→ **Assignment**
Your reply should reproduce the data below without a single alteration, apart from dropping the images.

→ **Dataset**

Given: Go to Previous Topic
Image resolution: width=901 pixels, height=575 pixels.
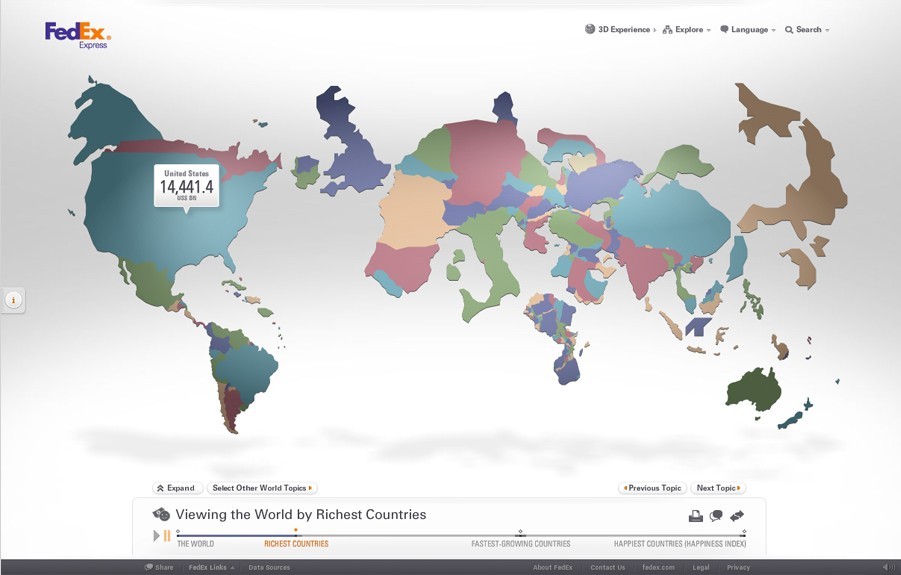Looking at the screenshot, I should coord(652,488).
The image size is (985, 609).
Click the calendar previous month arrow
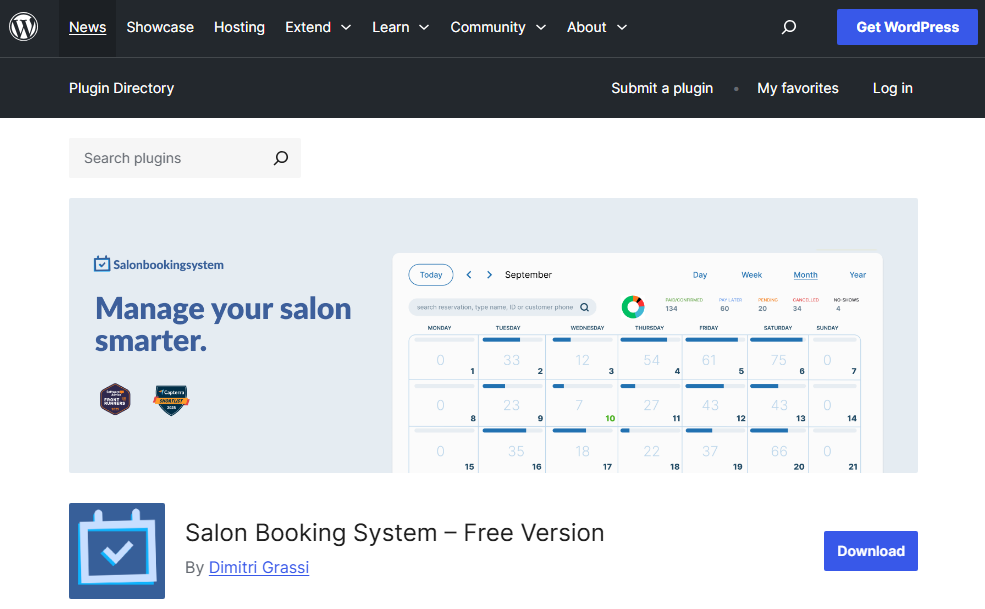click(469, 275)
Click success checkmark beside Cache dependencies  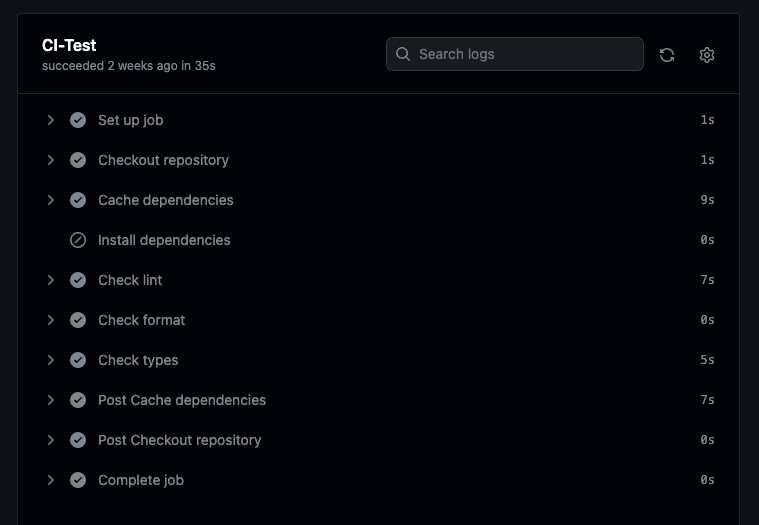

→ **Answer for the task**
Given: Go to Previous Topic
Image resolution: width=901 pixels, height=575 pixels.
Looking at the screenshot, I should coord(652,488).
The image size is (985, 609).
Click the calendar previous month arrow
click(469, 275)
Click success checkmark beside Cache dependencies  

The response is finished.